Cost-Effectiveness of Coronary Artery Bypass Surgery Versus Medicine in Ischemic Cardiomyopathy: The STICH Randomized Clinical Trial

Derek S Chew, Patricia A Cowper, Hussein Al-Khalidi, Kevin J Anstrom, Melanie R Daniels, Linda Davidson-Ray, Yanhong Li, Robert E Michler, Julio A Panza, Ileana L Piña, Jean L Rouleau, Eric J Velazquez, Daniel B Mark, STICH Investigators, Derek S Chew, Patricia A Cowper, Hussein Al-Khalidi, Kevin J Anstrom, Melanie R Daniels, Linda Davidson-Ray, Yanhong Li, Robert E Michler, Julio A Panza, Ileana L Piña, Jean L Rouleau, Eric J Velazquez, Daniel B Mark, STICH Investigators

Abstract

Background: The STICH Randomized Clinical Trial (Surgical Treatment for Ischemic Heart Failure) demonstrated that coronary artery bypass grafting (CABG) reduced all-cause mortality rates out to 10 years compared with medical therapy alone (MED) in patients with ischemic cardiomyopathy and reduced left ventricular function (ejection fraction ≤35%). We examined the economic implications of these results.

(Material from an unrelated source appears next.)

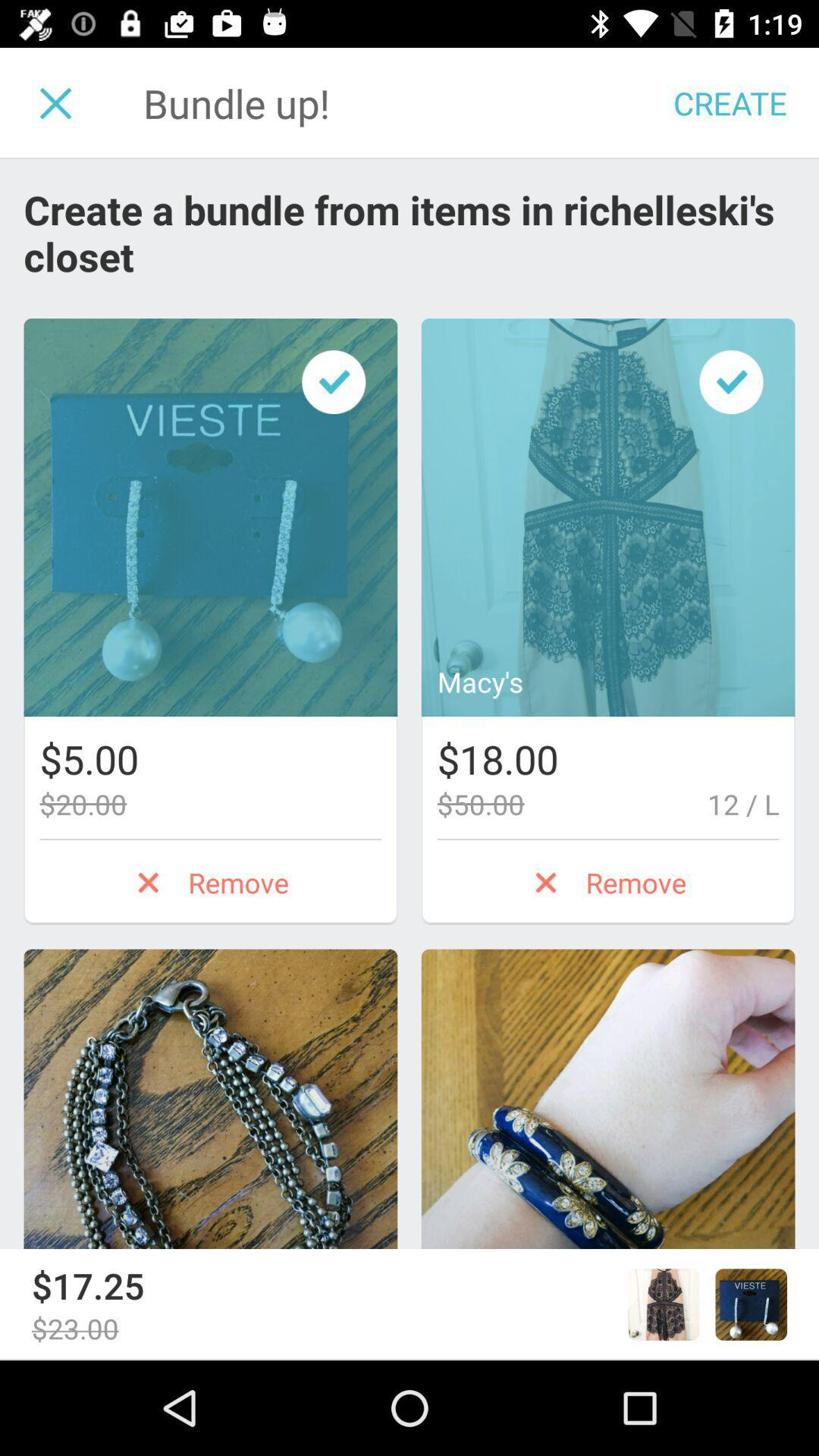 The width and height of the screenshot is (819, 1456). What do you see at coordinates (663, 1304) in the screenshot?
I see `the image shown right to 1725 at the bottom of the page` at bounding box center [663, 1304].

Methods: We used a decision-analytic patient-level simulation model to estimate the lifetime costs and benefits of CABG and MED using patient-level resource use and clinical data collected in the STICH trial. Patient-level costs were calculated by applying externally derived US cost weights to resource use counts during trial follow-up. A 3% discount rate was applied to both future costs and benefits. The primary outcome was the incremental cost-effectiveness ratio assessed from the US health care sector perspective.

Results: For the CABG arm, we estimated 6.53 quality-adjusted life-years (95% CI, 5.70-7.53) and a lifetime cost of $140 059 (95% CI, $106 401 to $180 992). For the MED arm, the corresponding estimates were 5.52 (95% CI, 5.06-6.09) quality-adjusted life-years and $74 894 lifetime cost (95% CI, $58 372 to $93 541). The incremental cost-effectiveness ratio for CABG compared with MED was $63 989 per quality-adjusted life-year gained. At a societal willingness-to-pay threshold of $100 000 per quality-adjusted life-year gained, CABG was found to be economically favorable compared with MED in 87% of microsimulations.

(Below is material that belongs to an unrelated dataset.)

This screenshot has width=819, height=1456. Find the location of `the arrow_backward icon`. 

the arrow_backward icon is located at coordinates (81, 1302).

Conclusions: In the STICH trial, in patients with ischemic cardiomyopathy and reduced left ventricular function, CABG was economically attractive relative to MED at current benchmarks for value in the United States.

Registration: URL: https://www.

Clinicaltrials: gov; Unique identifier: NCT00023595.

Keywords: cardiomyopathies; coronary artery bypass; coronary artery disease; cost-benefit analysis; costs and cost analysis.

Figures

Figure 1.
Figure 1.
Incremental cost-effectiveness plane comparing CABG to Medical Therapy. Quadrant I represent scenarios where CABG is more costly and less effective, Quadrant II represents scenarios where CABG is more costly and effective, Quadrant III represents scenarios where CABG is less costly but more effective, and Quadrant IV represents scenarios where CABG is less costly and less effective. Abbreviations: QALY – quality-adjusted life year; WTP – willingness-to-pay; USD – United States Dollars
Figure 2.
Figure 2.
Tornado diagram summarizing one-way sensitivity analyses on incremental cost-effectiveness ratio (cost per quality-adjusted life years gained). Grey and black bars denote the effects of the upper and lower bounds of each variable input, respectively. Abbreviations: HR, hazard ratio; QALY, quality-adjusted life year.
Figure 3.
Figure 3.
Cost-effectiveness acceptability curves for subgroups versus base case: (A) LVEF (≤28% versus >28%) (B) Number of Vessel Disease (0–2 vessels versus 3 vessel). These figures show the probability that the cost-effectiveness ratio for surgery (versus medicine) falls below willingness-to-pay thresholds <$200,000.